AES is a block cipher with specific key sizes, 128, 192, 256 bits. To use it as an actual encryption mechanism it is required to use it in a specific mode of operation. Otherwise it is only useful to permute a single 128 bit block. These mode of operations (usually) do not affect the key size.
You can broadly distinguish the following possibilities:
- If you use a programming API with a badly sized key then it usually will generate an error (special return value or exception);
- Some API's actually implement the full Rijndael instead of AES; AES is a subset of Rijndael. Rijndael accepts all key sizes between 128 and 256 bits with a step of 32 bits (AES is based on 32 bit operations) but it will not accept just any key size such as a key size smaller than 128 bits as in your example;
- Yet other API's do not perform input validation at all, for instance the horribly crappy C/PHP mcrypt library simply right-pads with zero bytes and may even use a partial key if it is too big (nowadays it additionally outputs a message to the warning log);
- If you're using a lower level programming language and API (your code kind of hints at C) then it may be that you first need to select AES-128, -192 or -256 and then provide a key. As the key size is now known this could be simply a pointer in memory. In that case the short key will be used together with any byte value that comes after the key. If you would not be able to re-generate (guess, brute force or simply get lucky because the program always behaves similarly) then the message you've just encrypted may get lost forever (!). If the key is too large then part of the key may be simply ignored (just like it would for possibility #3).

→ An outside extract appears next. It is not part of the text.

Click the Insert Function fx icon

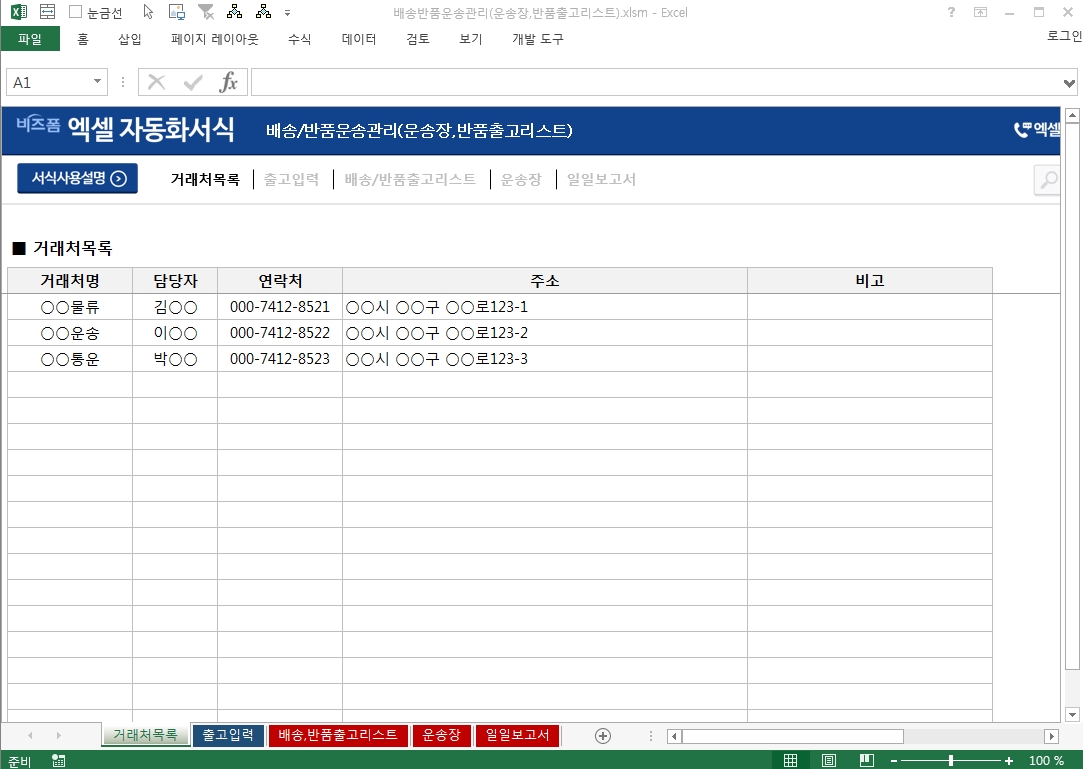pyautogui.click(x=229, y=82)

- Sometimes API's are also programmed on a higher level where instead of a key a password is accepted. This should be apparent from the API, if the API was designed well. In that case a Password Based Key Derivation Function (PBKDF) should be used to convert a password to a 128, 192 or 256 bit key. This function should be documented as well. The result is called Password Based Encryption or PBE. One standard for this is PKCS#5: Password-Based Cryptography Specification (Version 2.1) in RFC 8018.
Note that the bits in an AES key should be indistinguishable from random. A string such as a password doesn't have this property, even if it is encoded to bytes. ASCII for instance only uses 95 printable characters per byte. Even though other encodings (Windows-1252 or UTF-8) may contain more possible values per byte, they won't match the requirement of having 256 random values per byte.
PBKDF's (see reason #5) such as PBKDF2, bcrypt, scrypt or Argon2 strengthen the password and output the requested number of bytes, all of which depend on the password. The output of the PBKDF can then be used as key (and other pseudo random data such as the IV).